**Task to carry out**
In the records below, some lines contain the word "computer". Copy each of them.

(Records from a dataset)
········
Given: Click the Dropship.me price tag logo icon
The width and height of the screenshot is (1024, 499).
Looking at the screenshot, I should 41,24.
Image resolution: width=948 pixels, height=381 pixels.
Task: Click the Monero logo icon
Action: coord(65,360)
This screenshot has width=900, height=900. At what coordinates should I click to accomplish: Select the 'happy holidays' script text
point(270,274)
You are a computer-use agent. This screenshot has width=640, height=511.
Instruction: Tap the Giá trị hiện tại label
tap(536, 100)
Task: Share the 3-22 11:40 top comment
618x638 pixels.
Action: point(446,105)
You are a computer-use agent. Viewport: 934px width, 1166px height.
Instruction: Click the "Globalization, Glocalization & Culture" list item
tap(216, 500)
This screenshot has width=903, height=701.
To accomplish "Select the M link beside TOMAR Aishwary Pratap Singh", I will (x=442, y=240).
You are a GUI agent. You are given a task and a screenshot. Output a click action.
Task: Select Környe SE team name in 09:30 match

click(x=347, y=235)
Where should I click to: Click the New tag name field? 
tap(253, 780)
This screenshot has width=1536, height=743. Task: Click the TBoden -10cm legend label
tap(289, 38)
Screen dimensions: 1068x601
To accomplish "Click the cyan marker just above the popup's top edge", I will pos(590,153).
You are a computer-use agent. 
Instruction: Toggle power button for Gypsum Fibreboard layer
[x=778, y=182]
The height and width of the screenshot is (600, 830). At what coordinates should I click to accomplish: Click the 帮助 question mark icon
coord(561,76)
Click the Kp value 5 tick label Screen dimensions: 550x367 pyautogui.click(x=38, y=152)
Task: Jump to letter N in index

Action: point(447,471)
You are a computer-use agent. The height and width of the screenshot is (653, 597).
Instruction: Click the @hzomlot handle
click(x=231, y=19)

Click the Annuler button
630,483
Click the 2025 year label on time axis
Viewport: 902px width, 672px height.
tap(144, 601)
········
**Exercise solution**
You are a computer-use agent. This screenshot has width=640, height=511.
You are a computer-use agent. Viewport: 934px width, 1166px height.
You are a computer-use agent. 
You are a computer-use agent. The height and width of the screenshot is (653, 597).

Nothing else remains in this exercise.